*PROBLEM TO SOLVE*:
Repeat all of the records word for word, but skip any picture.

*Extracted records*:
======

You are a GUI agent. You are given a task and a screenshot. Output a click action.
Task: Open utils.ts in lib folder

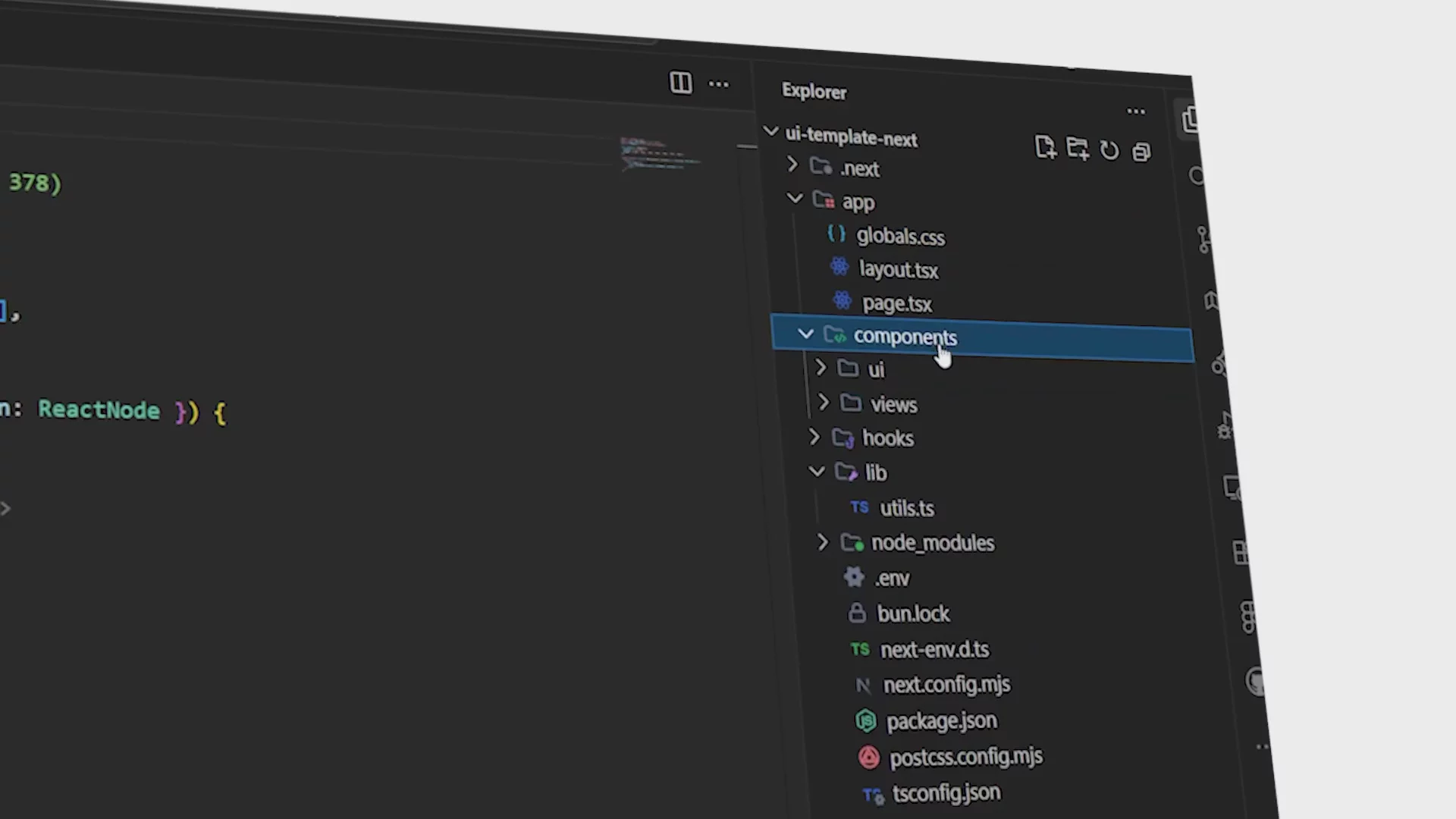tap(906, 508)
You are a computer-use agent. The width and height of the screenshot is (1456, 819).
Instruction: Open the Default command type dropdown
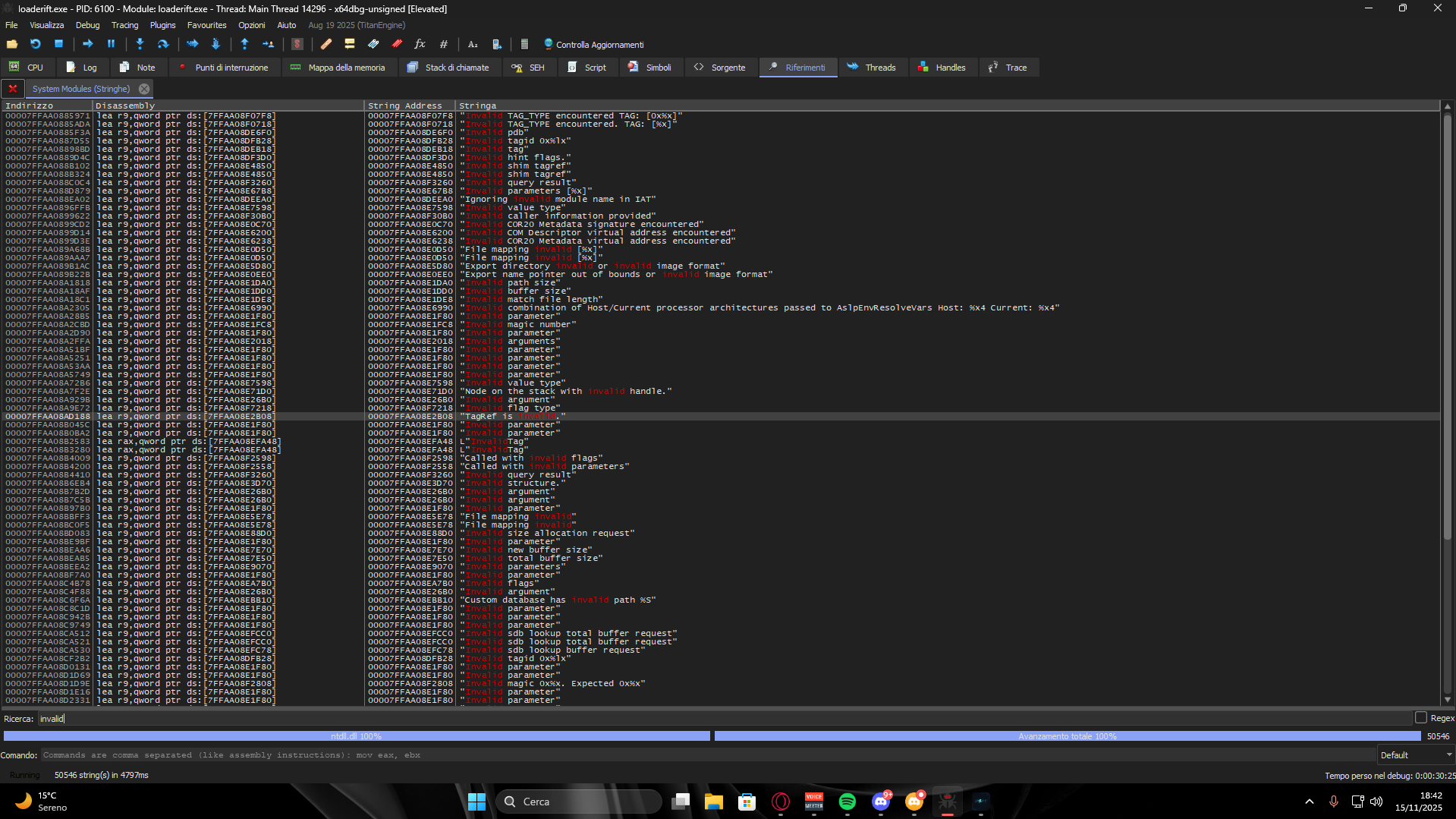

======

*TASK RESPONSE*:
You are a GUI agent. You are given a task and a screenshot. Output a click action.
Task: Open utils.ts in lib folder

tap(906, 508)
You are a computer-use agent. The width and height of the screenshot is (1456, 819).
Instruction: Open the Default command type dropdown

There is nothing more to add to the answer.